In the passage below about the Australian suppression order, why will details of the preventive detention order stay secret until a New South Wales supreme court judge rules otherwise? Please answer in one to three sentences.

━━━ QUOTED PASSAGE ━━━

Along those lines, The Guardian just reported that “a sweeping suppression order will prevent reporting of controversial preventative detention orders used in last week’s counter-terrorism operations indefinitely.” That “means details of the order will remain secret until a New South Wales supreme court judge rules otherwise.” Amazingly, “the judge’s ruling is so broad that a supreme court spokesman says even his name cannot be reported.” Like the US for the weeks, months, and even years after 9/11, Australia’s political system appears completely inebriated with hysteria, fear and power-hunger completely out of proportion to the ostensible risk to be addressed.
Photo: Mark Metcalfe/Getty Images

Indefinite ban on reporting of counter-terrorism preventive detention order
No end date on NSW supreme court order against reporting on information about order made before counter-terrorism raids

23 September, 2014

A sweeping suppression order will prevent reporting of controversial preventive detention orders used in last week’s counter-terrorism operations indefinitely.
A non-publication order preventing disclosure of any information about the use of the lock-up powers means details of the order will remain secret until a New South Wales supreme court judge rules otherwise.
The judge’s ruling is so broad that a supreme court spokesman says even his name cannot be reported.
NSW police, Australian federal police and Asio officers took part in major operations across NSW and Queensland last Thursday. There were 15 people detained in the raids. One man was charged with a terrorism offence and another man was charged with an offence related to possessing a firearm.
On Friday the Australian federal police revealed they had obtained preventive detention orders for three men before the counter-terrorism raids, in the first instance the anti-terrorism powers have been used since the Howard government introduced them over a decade ago.
But what amounts to an order that indefinitely prohibits reporting on the details of the orders, and even the reasons supporting them, will remain in place until a further order is made by the supreme court.

━━━ GIVEN INFORMATION ━━━

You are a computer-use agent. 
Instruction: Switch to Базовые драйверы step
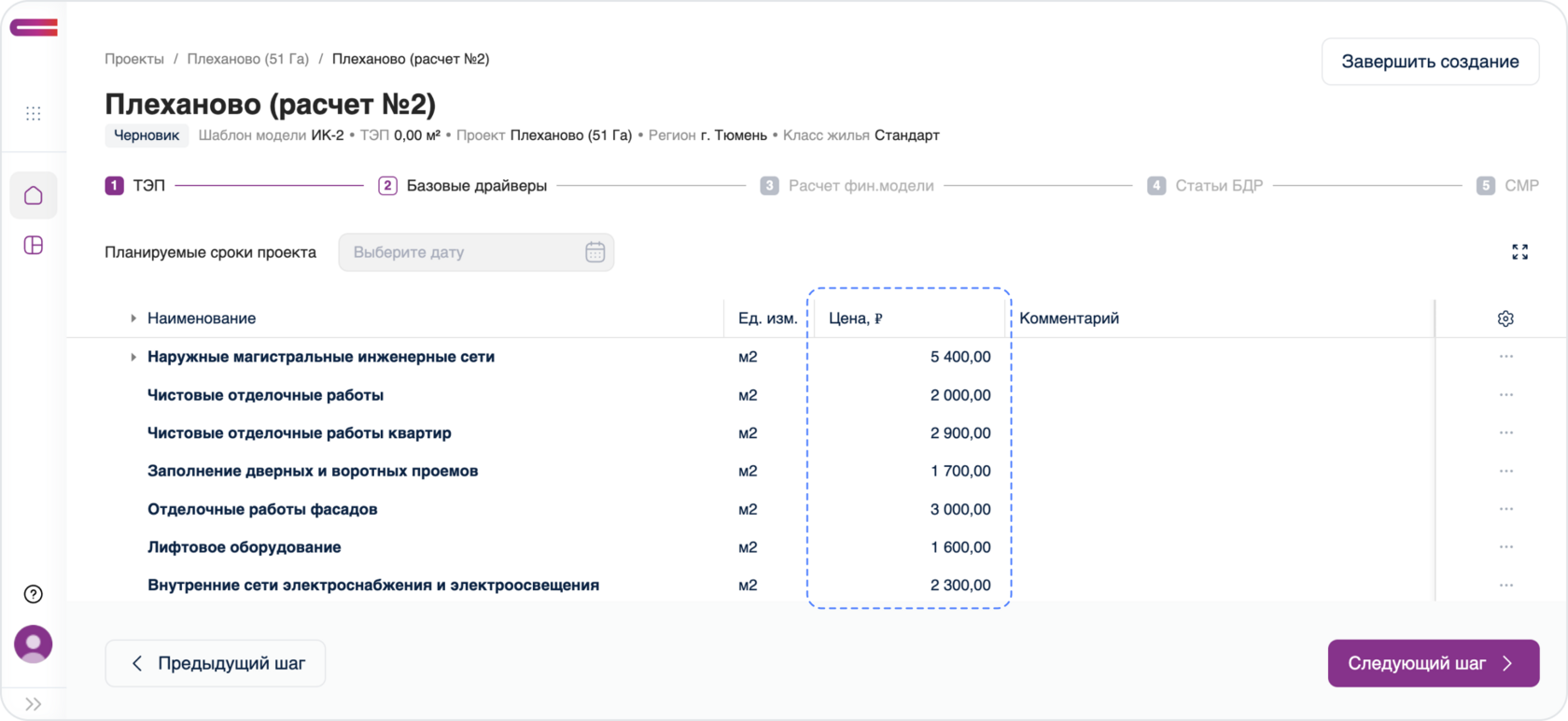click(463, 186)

━━━
━━━ GIVEN INFORMATION ━━━

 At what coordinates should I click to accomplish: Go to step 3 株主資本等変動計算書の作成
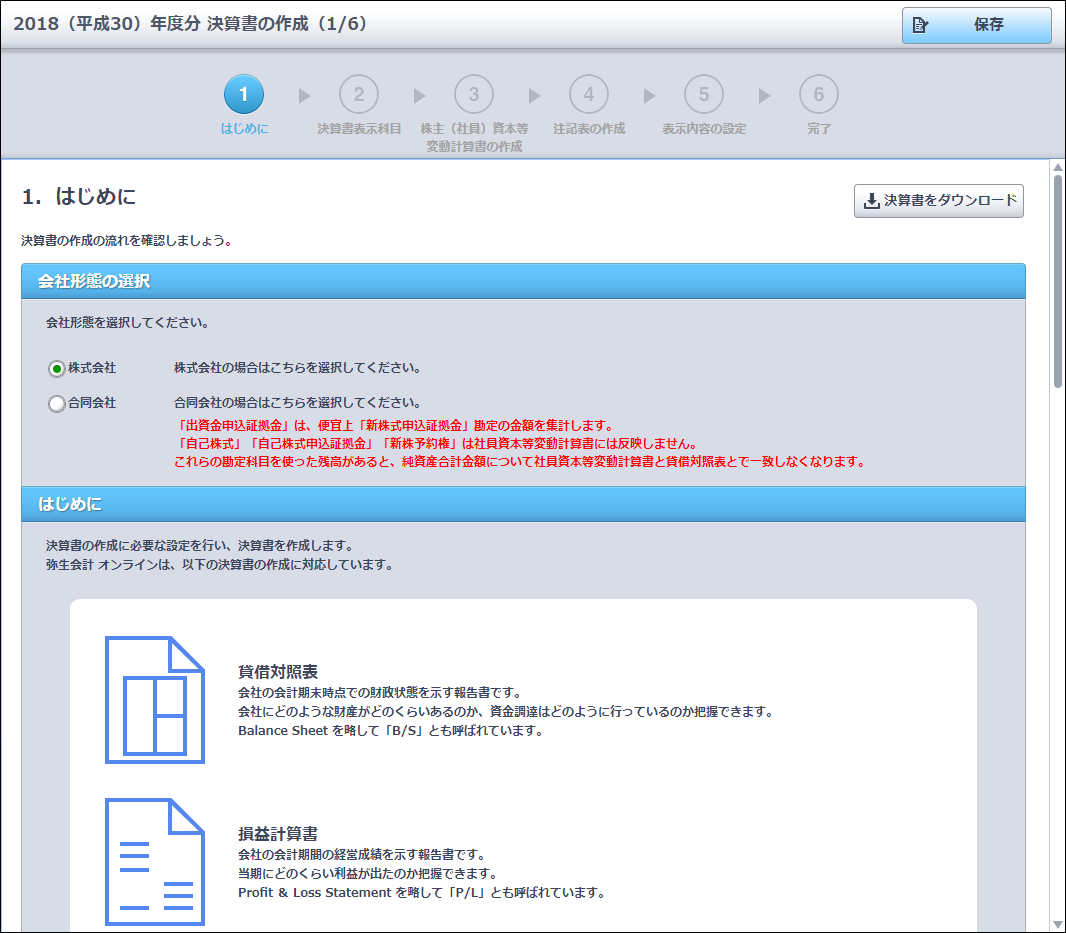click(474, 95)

━━━

• [RESULT OF THIS TASK]: A non-publication order bars disclosure of any information about the use of the lock-up powers, and it has no end date. It stays in place until the supreme court makes a further order.